GOAL OF THE EXERCISE: This exercise calls for the line with "第20集 (141, 1189)", the line with "Visual Paradigm Online (315, 1732)", and all lines between them in the material below, output exactly and with no other lines.

PROVIDED RECORDS:
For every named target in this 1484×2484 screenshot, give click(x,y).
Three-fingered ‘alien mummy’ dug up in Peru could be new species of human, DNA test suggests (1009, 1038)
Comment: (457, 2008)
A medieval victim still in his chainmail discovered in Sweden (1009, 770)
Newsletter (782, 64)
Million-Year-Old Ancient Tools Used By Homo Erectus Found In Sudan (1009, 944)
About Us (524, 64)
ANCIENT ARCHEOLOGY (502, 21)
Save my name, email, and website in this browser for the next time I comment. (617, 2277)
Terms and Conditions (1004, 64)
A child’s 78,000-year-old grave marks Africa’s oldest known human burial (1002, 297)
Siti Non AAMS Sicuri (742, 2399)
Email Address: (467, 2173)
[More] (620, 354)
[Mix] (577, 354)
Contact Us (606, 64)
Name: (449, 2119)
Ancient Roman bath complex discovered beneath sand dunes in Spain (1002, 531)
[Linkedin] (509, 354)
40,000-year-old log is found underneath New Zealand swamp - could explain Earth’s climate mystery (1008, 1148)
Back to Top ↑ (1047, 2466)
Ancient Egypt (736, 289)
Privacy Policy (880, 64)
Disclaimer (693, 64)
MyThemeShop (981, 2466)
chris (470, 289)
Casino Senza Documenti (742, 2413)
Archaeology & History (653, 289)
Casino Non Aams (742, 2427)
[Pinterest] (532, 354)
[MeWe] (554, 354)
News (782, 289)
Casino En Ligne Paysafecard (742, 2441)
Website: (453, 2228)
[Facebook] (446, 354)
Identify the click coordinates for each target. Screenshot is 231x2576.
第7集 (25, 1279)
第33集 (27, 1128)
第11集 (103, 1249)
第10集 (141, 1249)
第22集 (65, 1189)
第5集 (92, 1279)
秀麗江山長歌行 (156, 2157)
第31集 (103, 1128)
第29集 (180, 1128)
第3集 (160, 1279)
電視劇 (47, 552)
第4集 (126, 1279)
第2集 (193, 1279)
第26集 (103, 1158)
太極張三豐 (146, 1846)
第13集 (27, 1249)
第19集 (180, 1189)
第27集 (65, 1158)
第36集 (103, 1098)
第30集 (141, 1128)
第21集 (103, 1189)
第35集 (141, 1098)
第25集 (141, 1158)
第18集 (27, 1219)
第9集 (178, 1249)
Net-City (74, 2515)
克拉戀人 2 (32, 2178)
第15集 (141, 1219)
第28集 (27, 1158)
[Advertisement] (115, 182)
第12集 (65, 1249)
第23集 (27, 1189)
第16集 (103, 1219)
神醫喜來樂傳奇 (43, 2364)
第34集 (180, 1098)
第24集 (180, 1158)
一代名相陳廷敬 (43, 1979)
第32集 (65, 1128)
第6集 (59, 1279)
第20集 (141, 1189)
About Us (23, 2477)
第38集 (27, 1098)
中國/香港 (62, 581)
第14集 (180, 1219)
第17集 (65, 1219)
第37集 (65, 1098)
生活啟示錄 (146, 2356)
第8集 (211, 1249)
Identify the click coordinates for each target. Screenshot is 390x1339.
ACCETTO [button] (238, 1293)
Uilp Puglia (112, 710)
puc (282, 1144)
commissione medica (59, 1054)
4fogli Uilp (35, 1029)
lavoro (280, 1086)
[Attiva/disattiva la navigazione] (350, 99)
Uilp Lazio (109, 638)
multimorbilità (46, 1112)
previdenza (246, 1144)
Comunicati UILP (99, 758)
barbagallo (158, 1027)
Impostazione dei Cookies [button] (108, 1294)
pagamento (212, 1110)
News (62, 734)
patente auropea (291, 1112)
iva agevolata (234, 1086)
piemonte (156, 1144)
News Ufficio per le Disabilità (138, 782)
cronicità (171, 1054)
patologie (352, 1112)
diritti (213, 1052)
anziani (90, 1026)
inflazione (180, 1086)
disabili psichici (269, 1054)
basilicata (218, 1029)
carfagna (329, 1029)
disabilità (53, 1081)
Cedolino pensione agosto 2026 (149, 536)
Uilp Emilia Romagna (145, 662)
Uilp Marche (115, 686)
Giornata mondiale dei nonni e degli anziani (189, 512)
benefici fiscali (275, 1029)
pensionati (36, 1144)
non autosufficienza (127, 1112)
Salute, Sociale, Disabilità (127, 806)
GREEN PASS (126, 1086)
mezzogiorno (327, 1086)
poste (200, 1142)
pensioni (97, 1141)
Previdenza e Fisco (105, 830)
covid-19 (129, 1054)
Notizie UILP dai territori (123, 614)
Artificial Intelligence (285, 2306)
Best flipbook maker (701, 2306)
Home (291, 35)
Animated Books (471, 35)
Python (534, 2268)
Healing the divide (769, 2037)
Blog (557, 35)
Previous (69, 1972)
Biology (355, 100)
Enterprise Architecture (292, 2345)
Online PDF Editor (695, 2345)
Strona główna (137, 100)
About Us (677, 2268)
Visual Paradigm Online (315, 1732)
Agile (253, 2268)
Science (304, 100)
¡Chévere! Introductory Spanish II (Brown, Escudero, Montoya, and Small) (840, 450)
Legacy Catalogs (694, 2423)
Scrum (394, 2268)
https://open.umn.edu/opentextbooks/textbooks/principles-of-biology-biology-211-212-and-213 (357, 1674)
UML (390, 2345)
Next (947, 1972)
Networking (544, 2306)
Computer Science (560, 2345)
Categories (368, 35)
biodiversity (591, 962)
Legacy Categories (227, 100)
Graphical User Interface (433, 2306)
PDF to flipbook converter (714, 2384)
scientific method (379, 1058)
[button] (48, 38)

EXERCISE ANSWER:
第20集 (141, 1189)
About Us (23, 2477)
第38集 (27, 1098)
中國/香港 (62, 581)
第14集 (180, 1219)
第17集 (65, 1219)
第37集 (65, 1098)
生活啟示錄 (146, 2356)
第8集 (211, 1249)
Identify the click coordinates for each target. Screenshot is 390x1339.
ACCETTO [button] (238, 1293)
Uilp Puglia (112, 710)
puc (282, 1144)
commissione medica (59, 1054)
4fogli Uilp (35, 1029)
lavoro (280, 1086)
[Attiva/disattiva la navigazione] (350, 99)
Uilp Lazio (109, 638)
multimorbilità (46, 1112)
previdenza (246, 1144)
Comunicati UILP (99, 758)
barbagallo (158, 1027)
Impostazione dei Cookies [button] (108, 1294)
pagamento (212, 1110)
News (62, 734)
patente auropea (291, 1112)
iva agevolata (234, 1086)
piemonte (156, 1144)
News Ufficio per le Disabilità (138, 782)
cronicità (171, 1054)
patologie (352, 1112)
diritti (213, 1052)
anziani (90, 1026)
inflazione (180, 1086)
disabili psichici (269, 1054)
basilicata (218, 1029)
carfagna (329, 1029)
disabilità (53, 1081)
Cedolino pensione agosto 2026 (149, 536)
Uilp Emilia Romagna (145, 662)
Uilp Marche (115, 686)
Giornata mondiale dei nonni e degli anziani (189, 512)
benefici fiscali (275, 1029)
pensionati (36, 1144)
non autosufficienza (127, 1112)
Salute, Sociale, Disabilità (127, 806)
GREEN PASS (126, 1086)
mezzogiorno (327, 1086)
poste (200, 1142)
pensioni (97, 1141)
Previdenza e Fisco (105, 830)
covid-19 (129, 1054)
Notizie UILP dai territori (123, 614)
Artificial Intelligence (285, 2306)
Best flipbook maker (701, 2306)
Home (291, 35)
Animated Books (471, 35)
Python (534, 2268)
Healing the divide (769, 2037)
Blog (557, 35)
Previous (69, 1972)
Biology (355, 100)
Enterprise Architecture (292, 2345)
Online PDF Editor (695, 2345)
Strona główna (137, 100)
About Us (677, 2268)
Visual Paradigm Online (315, 1732)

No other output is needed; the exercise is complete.